An economic crisis characterised by high inflation and foreign exchange shortages saw companies preserving value through acquisitions of non-core businesses.
Cash-rich institutions such as mobile phone group Econet Wireless picked up some valuable non-core businesses during the crisis. Econet snapped up significant shareholding in the then First Mutual Limited and Mutare Bottling Corporation, among other priced tokens.
Although market speculation last year was rife that Econet was selling its cast away bottling company, the group later said it was not selling it to just any investor. And this year Econet seems to be in no hurry to sell.
ABCH CEO Douglas Munatsi says the group is also divesting out of non-financial holdings including 22,3% shareholding in Starafrica, 14,5% in PG Industries Zimbabwe and another 30% in PG Botswana.
Munatsi said: “We are in the process of disposing our Starafrica shares. The sale will be complete by end of February. We will sell to investors with the company’s interest at heart and who will be able to work with our partners in Starafrica where we have an in interest in non-core business.”
Although Munatsi did not say when the group intends to sell its shares in PG, Legat says many business models in Zimbabwe do not work.
He says there is “little or no synergy between subsidiaries of a company”.
Legat explains: “Operationally, doing business has become considerably easier under dollarisation… (this) implies that good management will quickly spot any inefficiencies in their business models and take appropriate action. “Many business models in Zimbabwe simply do not work in the new dollarised and competitive environment, but managed to get by in a less competitive and inflationary environment. Such companies could well be those whose models were built on import-substitution products.”
Legat believes businesses like these will be closed, sold or remodelled.
“Often there may be little synergy or correlation between each business, largely because group structure was a product of history, driven by former mergers or economic imperatives,” says Legat.

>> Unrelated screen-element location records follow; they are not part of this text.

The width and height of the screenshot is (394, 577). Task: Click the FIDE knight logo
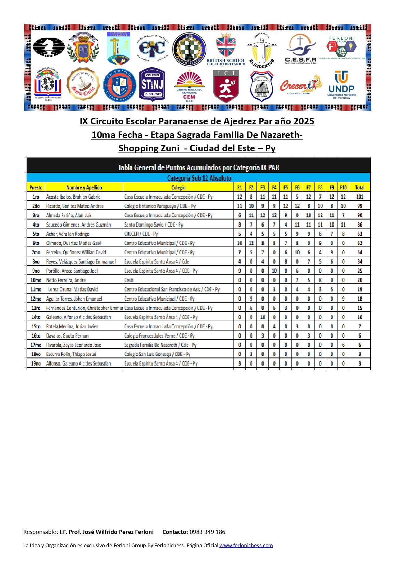[48, 47]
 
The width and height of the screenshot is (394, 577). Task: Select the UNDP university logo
[341, 85]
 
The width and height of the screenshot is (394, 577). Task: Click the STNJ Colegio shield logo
[152, 84]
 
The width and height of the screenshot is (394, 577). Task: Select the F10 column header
[343, 187]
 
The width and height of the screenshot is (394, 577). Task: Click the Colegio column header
[179, 187]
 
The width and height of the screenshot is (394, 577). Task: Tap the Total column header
[360, 187]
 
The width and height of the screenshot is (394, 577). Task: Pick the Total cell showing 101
[360, 197]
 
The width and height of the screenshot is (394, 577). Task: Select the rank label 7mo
[36, 252]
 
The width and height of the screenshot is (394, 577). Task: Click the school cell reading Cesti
[129, 280]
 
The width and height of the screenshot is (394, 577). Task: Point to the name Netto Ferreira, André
[66, 280]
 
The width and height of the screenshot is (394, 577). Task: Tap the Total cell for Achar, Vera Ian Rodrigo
[360, 234]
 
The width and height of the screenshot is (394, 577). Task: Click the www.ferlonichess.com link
[246, 545]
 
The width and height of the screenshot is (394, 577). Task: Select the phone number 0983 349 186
[207, 532]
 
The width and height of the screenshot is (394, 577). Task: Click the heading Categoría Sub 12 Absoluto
[199, 178]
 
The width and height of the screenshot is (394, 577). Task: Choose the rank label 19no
[36, 363]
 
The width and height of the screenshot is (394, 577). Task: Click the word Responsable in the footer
[40, 532]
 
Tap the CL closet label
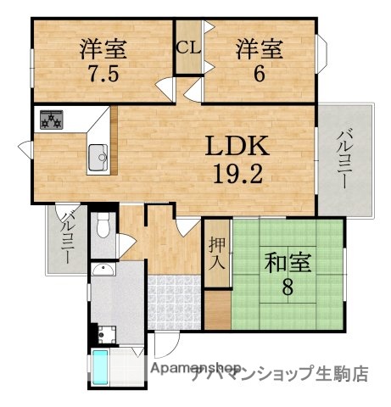pyautogui.click(x=187, y=47)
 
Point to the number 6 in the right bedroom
pyautogui.click(x=259, y=72)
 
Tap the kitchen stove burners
pyautogui.click(x=51, y=120)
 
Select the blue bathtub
pyautogui.click(x=100, y=368)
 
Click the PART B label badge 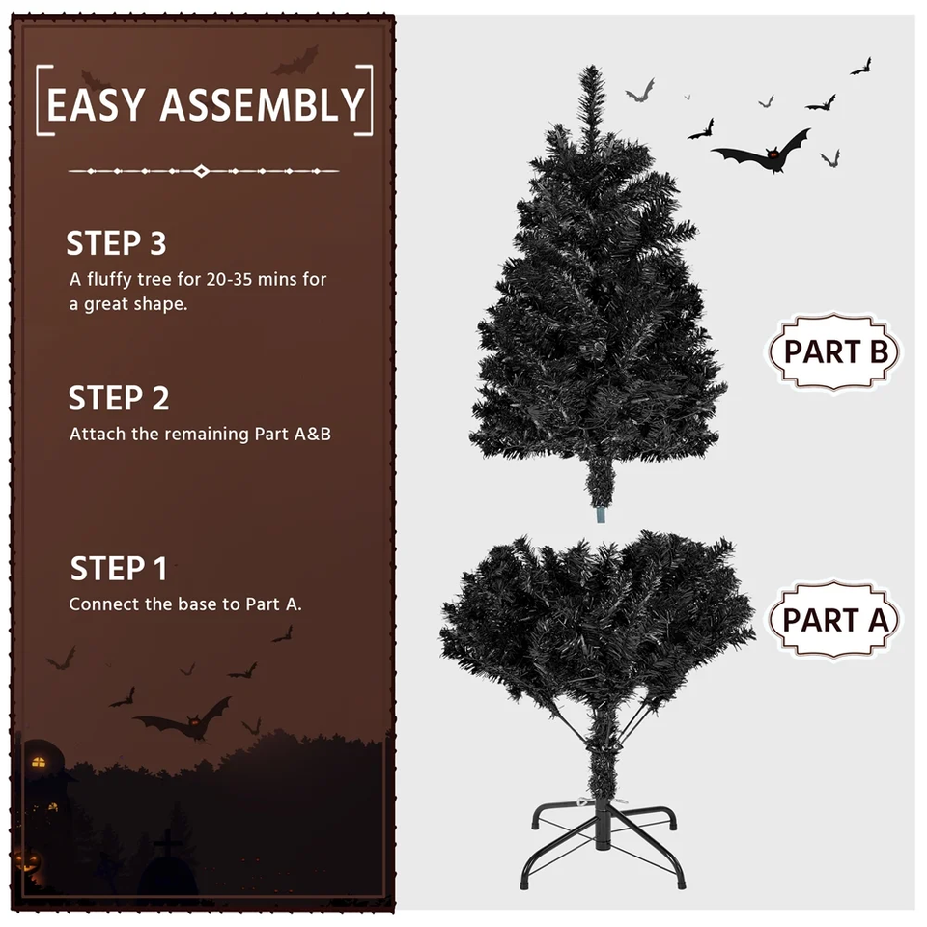(x=833, y=351)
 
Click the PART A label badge (x=833, y=620)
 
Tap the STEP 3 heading (x=117, y=243)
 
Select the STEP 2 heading (x=119, y=398)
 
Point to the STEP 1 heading (x=119, y=568)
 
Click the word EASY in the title (x=97, y=104)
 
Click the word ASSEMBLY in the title (x=263, y=104)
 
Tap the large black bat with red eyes (x=763, y=152)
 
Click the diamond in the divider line (x=202, y=171)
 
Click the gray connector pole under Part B (x=601, y=515)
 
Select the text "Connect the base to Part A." (x=185, y=604)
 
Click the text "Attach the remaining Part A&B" (x=200, y=434)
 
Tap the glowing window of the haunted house (x=39, y=762)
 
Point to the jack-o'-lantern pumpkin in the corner (x=27, y=860)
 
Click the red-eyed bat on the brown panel (x=183, y=717)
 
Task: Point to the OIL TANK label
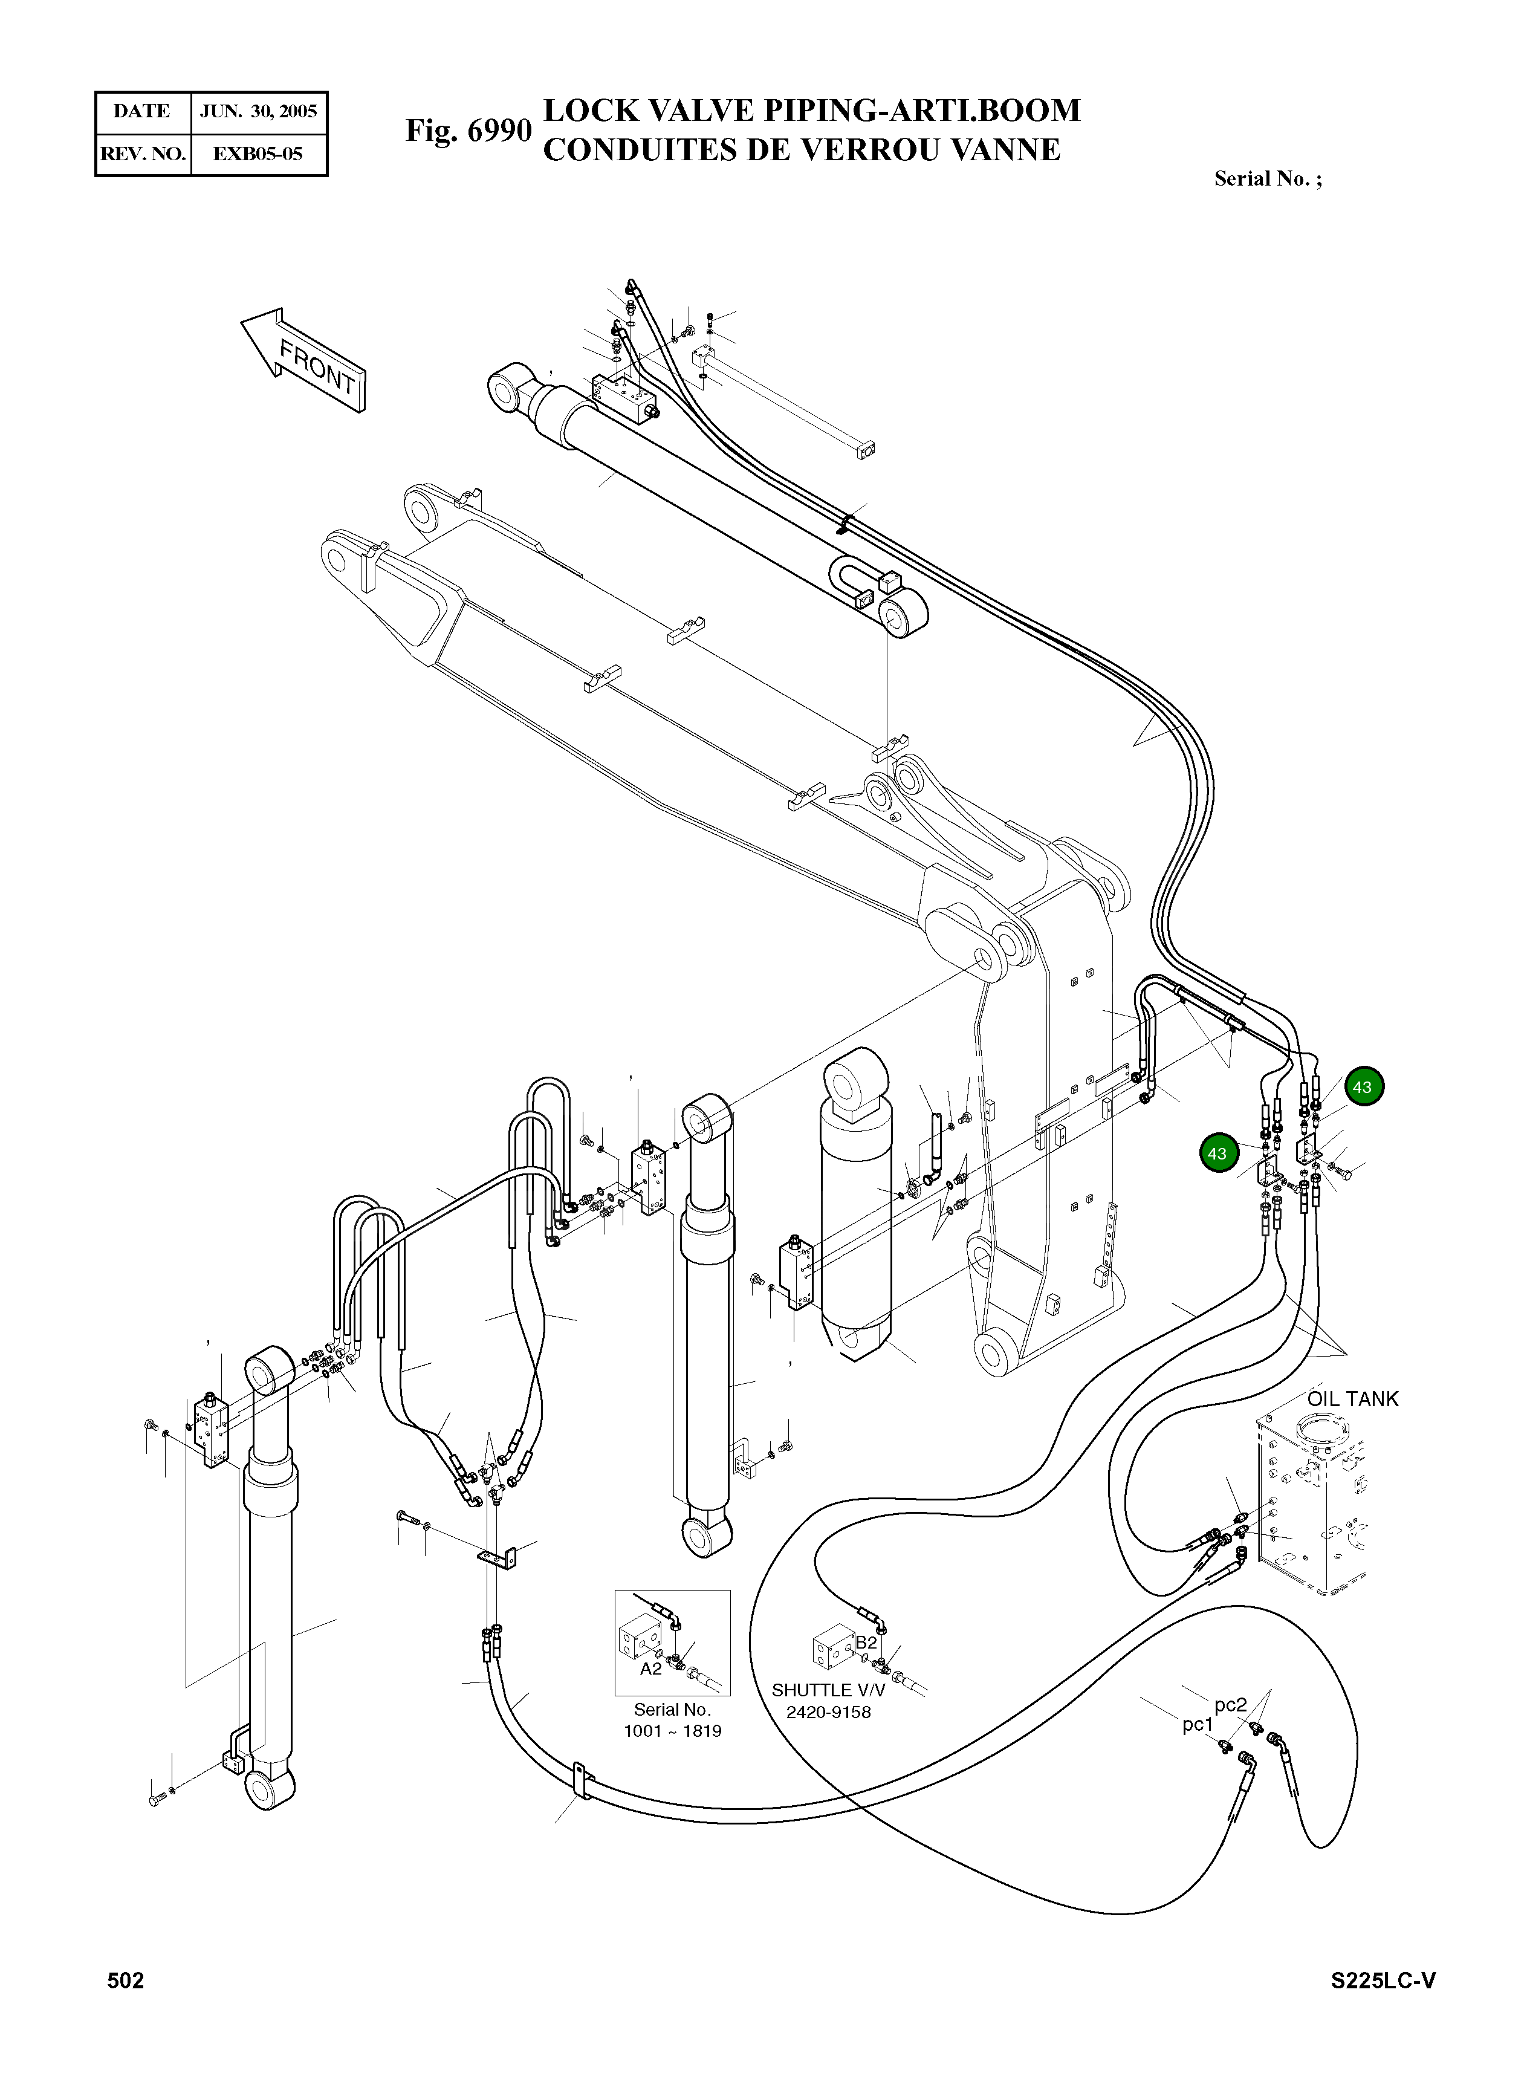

In companies where there is “little or no synergy” between the subsidiaries of a company, Legat hopes it would make more sense to unbundle.
This he says, plays out well for major shareholders willing to remain invested in both businesses while allowing management of a holding company to focus on the core business of the group.
“It further allows management of the spun-off division to act independently.”
Internationally, the unbundling by US cigarette and food group Altria of first Kraft in 2007) and then Philip Morris International (in 2008) had demonstrated the advantages of the approach, Imara noted.
This will not be a new business move for local businesses.
Starafrica spun off Red Star and listed it separately on ZSE. Others like African Sun and AFRe spun off Dawn Properties and Pearl Properties respectively.
ZimRe Holdings also spun off its property division and listed a few years back.
Legat said “In Zimbabwe, exchange controls and lack of foreign exchange were such imperatives.”
He feels there is need for companies to undertake restructurings given the need for capital and skills. He also says Zimbabwe still has many opportunities for group companies to unbundle a division (or divisions) that has little synergy with the core business of the group.
One way would be to issue the shares in that division to the shareholders of the main group in the form of a dividend in specie. That division could then be separately listed on the stock exchange. The original shareholders can then decide whether they wish to retain or dispose of the division…Such a strategy more often than not increases overall shareholder value, especially if it is done in a tax-efficient manner.”
And Zimbabwe is just an ideal place for group companies to unbundle a division or divisions that have little synergy with the core business of the group, says Legat. But an unbundling proposal might be met with resistance by shareholders not willing to be diluted.